◆ **Required work**: From the data below, copy each line that includes the word "Open".
[Dataset records Boundary: Start]
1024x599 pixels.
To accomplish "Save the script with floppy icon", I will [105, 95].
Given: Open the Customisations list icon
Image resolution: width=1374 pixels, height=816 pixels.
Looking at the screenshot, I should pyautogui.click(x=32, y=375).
[Dataset records Boundary: End]
[Dataset records Boundary: Start]
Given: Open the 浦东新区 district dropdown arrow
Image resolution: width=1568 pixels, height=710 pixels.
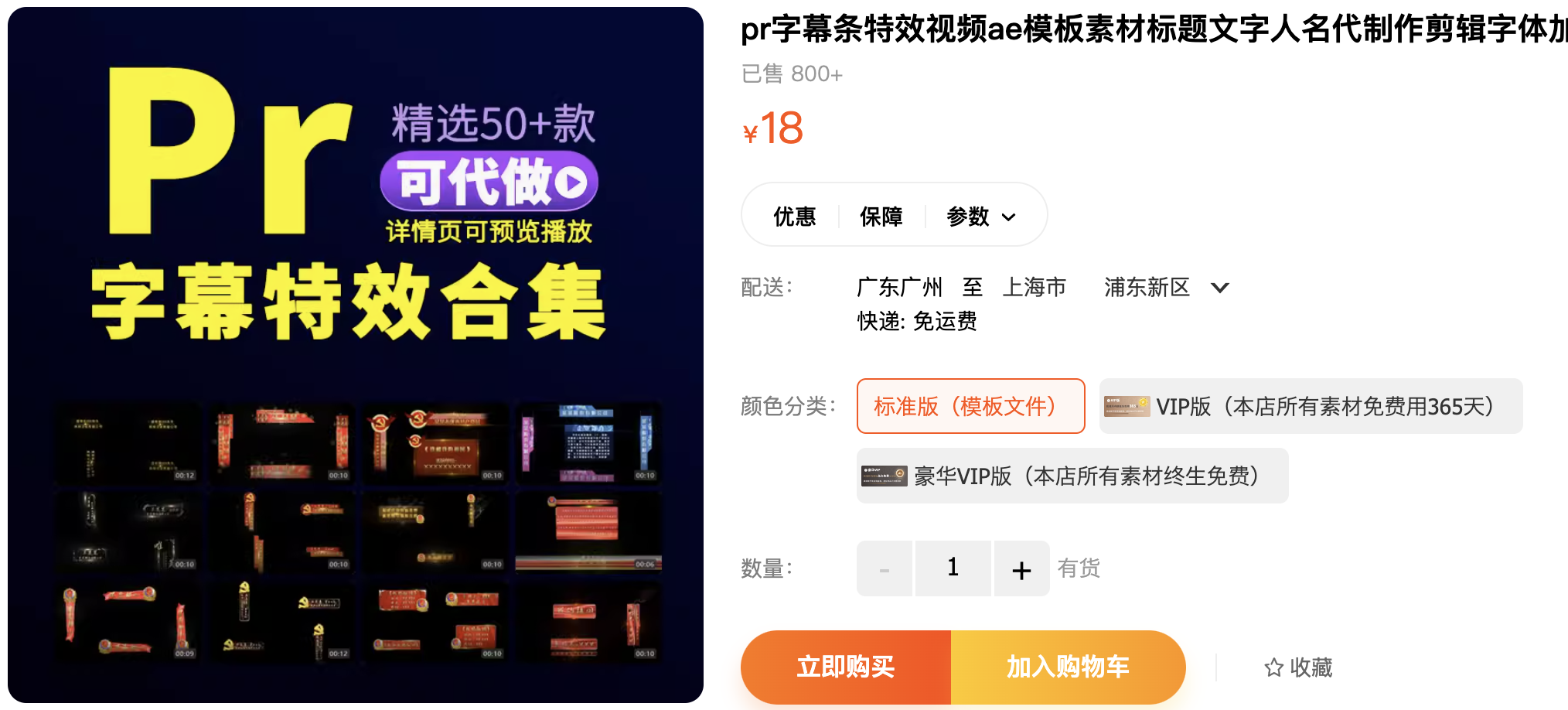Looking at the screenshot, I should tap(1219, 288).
[Dataset records Boundary: End]
◆ **The completed task**:
Given: Open the Customisations list icon
Given: Open the 浦东新区 district dropdown arrow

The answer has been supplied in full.